- Ford trials AI tech to enable electric vehicles produced at the Ford Cologne EV Centre, in Germany, to drive off the assembly line with no-one at the wheel
- Automated driving tech could enhance efficiency and safety at the plant. Vehicles also autonomously attend final testing, self-charge, and park up ready for delivery
- The E-SELF research project is among a range of initiatives designed to enhance the Ford Cologne EV Centre, where production of EVs begins this year
- By 2026, Ford plans to sell 600,000 EVs in Europe each year. Ford in Europe is committed to offering an all-electric portfolio of passenger vehicles by 2030
COLOGNE, Germany, April 12, 2023 – For more than 100 years, vehicles around the world have been rolling off Ford assembly lines. Until now, there has been somebody at the wheel, but this could soon be about to change.
Ford is trialling AI-powered automated driving technology designed to make the process more efficient. For the project, vehicles not only drive themselves off the assembly line, they also self‑drive to final testing stations and self-charge before parking up ready for delivery to customers.
The E-SELF project is among a range of initiatives that Ford is exploring as it prepares the Ford Cologne EV Centre, in Germany – subject of a $2 billion investment – where EV production will begin this year.
“Ford is reinventing its portfolio of vehicles in Europe and exploring how we produce our new EVs is integral to that process,” said Ford project lead Frank Schwarz. “Introducing self-driving technology to the assembly line could support efficiency and safety while enabling employees to focus on critical tasks.”
Last month, Ford unveiled the new all-electric Explorer that will be the company’s first electric passenger vehicle to be built at scale at the Ford Cologne EV Centre. By 2026, Ford plans to sell 600,000 EVs in Europe each year and is committed to offering an all-electric portfolio of passenger vehicles by 2030.
Ford is conducting the two-and-a-half-year trial with partners Institute of Automotive Engineering of the Technische Universität Braunschweig and Kopernikus Automotive. The Federal Ministry of Economy and Climate Protection provided €2 million funding.
The E-SELF project uses vehicle-to-infrastructure communication to control and monitor vehicles. Sensors located around the plant can identify hazards in the vehicle’s path, such as a person or another car, and vehicles are slowed or brought to a halt as required.

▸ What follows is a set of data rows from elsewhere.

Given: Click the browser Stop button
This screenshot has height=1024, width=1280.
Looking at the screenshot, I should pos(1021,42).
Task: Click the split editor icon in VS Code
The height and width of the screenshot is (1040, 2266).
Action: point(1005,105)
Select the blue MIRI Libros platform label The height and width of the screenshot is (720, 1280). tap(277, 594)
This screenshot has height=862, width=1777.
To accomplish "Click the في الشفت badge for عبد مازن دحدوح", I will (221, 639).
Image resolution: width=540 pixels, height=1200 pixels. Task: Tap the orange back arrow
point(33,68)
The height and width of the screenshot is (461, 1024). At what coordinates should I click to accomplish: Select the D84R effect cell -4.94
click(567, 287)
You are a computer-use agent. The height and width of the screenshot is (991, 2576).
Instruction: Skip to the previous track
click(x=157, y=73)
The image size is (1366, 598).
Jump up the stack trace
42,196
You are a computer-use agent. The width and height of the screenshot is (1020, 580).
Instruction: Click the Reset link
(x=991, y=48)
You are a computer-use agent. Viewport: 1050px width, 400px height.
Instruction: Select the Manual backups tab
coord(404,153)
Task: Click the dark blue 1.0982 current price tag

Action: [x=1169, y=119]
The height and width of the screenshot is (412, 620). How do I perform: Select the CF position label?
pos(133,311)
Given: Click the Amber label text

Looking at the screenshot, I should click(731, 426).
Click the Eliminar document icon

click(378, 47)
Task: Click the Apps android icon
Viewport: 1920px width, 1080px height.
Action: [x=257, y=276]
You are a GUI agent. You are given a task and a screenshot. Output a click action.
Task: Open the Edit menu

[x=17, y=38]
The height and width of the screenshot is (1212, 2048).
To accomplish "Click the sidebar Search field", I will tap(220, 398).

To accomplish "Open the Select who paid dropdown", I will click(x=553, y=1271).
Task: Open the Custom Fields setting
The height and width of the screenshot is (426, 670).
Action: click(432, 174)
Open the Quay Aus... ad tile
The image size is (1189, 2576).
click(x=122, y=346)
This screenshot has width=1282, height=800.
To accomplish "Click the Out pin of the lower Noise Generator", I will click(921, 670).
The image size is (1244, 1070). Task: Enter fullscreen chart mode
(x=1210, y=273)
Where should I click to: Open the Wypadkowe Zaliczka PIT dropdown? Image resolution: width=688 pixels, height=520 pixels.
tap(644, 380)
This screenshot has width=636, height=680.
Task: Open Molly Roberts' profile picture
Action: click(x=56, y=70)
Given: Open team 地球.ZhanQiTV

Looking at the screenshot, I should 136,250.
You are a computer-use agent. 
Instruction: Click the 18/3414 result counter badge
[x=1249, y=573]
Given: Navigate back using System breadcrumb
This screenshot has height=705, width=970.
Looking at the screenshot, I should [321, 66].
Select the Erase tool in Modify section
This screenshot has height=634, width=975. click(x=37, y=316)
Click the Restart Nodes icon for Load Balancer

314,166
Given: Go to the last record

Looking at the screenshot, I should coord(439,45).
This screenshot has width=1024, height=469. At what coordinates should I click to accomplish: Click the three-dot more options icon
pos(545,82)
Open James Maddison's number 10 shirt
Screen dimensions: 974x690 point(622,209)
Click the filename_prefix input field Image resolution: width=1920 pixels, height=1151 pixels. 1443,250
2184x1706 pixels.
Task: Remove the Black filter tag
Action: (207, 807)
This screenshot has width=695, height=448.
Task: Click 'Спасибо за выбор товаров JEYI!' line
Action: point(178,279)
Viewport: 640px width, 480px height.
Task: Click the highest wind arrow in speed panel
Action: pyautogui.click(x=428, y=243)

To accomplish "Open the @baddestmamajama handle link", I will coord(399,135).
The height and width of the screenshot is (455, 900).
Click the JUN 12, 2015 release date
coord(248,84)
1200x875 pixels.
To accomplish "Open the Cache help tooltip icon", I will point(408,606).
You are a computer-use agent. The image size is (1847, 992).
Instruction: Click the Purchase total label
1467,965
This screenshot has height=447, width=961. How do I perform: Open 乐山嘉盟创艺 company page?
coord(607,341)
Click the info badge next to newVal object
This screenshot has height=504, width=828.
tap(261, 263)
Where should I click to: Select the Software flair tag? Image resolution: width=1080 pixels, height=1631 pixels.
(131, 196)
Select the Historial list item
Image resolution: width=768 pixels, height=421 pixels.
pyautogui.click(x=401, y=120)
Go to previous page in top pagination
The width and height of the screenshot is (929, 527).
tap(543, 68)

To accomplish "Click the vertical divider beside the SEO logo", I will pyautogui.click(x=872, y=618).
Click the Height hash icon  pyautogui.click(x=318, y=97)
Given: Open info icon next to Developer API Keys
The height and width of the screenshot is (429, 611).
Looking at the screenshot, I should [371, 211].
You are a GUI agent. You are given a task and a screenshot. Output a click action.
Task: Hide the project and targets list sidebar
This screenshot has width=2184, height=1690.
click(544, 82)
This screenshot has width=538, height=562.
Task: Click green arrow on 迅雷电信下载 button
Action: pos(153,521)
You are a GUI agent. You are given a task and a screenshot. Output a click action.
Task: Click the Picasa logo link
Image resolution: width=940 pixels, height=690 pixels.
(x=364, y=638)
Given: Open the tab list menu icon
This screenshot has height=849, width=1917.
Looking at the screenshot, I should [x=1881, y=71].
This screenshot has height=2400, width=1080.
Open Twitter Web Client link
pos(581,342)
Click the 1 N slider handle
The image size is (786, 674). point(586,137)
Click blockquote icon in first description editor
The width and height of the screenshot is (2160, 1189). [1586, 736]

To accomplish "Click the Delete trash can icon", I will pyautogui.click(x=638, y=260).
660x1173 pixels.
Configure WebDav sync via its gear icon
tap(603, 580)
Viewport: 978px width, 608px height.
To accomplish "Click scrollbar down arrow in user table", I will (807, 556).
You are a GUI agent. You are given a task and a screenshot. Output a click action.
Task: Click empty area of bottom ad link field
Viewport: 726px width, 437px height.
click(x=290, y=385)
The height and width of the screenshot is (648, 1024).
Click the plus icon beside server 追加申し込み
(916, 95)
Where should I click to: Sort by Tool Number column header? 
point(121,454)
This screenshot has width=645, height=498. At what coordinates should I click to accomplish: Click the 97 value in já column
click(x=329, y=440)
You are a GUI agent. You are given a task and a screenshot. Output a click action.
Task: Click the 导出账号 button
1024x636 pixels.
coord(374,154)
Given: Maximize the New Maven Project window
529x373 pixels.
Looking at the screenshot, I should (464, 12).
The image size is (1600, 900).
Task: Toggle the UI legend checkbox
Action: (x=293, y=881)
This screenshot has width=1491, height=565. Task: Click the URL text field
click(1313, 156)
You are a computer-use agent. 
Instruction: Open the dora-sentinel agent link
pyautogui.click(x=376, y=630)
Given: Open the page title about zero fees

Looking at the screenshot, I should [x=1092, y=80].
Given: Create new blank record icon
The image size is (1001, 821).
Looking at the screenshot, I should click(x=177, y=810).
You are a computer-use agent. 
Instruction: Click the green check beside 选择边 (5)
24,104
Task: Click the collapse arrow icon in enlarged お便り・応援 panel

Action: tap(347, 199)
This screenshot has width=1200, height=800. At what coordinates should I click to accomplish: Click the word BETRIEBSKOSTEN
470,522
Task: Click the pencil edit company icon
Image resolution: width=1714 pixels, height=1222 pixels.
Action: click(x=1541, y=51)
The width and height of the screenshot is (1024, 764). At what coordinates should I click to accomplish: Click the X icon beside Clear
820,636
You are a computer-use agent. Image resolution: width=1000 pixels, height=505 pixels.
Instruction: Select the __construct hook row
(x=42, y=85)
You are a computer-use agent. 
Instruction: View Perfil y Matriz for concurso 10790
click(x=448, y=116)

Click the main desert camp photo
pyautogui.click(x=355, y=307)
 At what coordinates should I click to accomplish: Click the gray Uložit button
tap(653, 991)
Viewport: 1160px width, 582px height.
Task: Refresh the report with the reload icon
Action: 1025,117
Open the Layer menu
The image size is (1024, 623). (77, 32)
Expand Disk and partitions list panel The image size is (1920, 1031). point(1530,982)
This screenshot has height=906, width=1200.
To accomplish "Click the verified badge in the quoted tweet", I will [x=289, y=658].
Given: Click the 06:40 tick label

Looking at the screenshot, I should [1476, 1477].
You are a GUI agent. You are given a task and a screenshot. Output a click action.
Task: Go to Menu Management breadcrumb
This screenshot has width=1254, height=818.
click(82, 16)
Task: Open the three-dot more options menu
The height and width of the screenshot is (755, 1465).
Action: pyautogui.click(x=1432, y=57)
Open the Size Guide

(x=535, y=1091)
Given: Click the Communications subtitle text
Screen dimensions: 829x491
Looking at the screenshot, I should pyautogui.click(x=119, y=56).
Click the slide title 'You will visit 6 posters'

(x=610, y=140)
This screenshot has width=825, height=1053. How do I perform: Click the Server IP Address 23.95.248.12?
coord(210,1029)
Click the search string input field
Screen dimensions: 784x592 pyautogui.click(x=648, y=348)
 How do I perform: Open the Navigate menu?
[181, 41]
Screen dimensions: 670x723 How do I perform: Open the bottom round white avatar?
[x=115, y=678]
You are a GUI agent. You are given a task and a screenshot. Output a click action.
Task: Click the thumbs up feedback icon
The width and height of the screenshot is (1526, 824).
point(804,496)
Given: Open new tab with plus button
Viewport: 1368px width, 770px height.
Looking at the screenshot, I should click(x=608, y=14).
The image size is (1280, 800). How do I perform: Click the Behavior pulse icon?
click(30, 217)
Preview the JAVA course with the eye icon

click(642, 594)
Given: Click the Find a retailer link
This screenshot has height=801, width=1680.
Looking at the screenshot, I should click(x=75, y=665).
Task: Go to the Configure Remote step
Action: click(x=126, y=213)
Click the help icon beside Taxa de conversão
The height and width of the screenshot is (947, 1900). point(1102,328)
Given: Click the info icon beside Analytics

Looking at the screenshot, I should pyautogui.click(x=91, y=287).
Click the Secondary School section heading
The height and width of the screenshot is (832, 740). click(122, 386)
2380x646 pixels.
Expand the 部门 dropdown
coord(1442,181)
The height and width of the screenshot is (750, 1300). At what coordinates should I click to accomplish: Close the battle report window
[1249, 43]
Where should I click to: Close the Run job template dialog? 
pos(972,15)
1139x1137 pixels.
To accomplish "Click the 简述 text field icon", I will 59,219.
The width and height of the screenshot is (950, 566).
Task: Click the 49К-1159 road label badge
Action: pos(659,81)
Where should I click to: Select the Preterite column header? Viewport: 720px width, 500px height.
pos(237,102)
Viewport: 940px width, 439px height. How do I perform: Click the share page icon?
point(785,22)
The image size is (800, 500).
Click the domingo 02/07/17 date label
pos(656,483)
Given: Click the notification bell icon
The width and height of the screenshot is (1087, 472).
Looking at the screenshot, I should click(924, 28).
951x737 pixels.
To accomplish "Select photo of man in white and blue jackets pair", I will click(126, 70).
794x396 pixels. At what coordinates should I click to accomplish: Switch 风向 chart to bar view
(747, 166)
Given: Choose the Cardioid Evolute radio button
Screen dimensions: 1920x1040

Final testing alone can involve a dozen or more trips between different locations before vehicles are parked up ready for collection and delivery by road, rail and ferry. Using AI technology, those vehicles would simply drive themselves and be charged and ready to go. It works for all vehicles equipped with an automatic transmission, electronic stability control, an electric handbrake and assisted steering; the only additional requirement is a smart communication unit to enable the interaction with the infrastructure.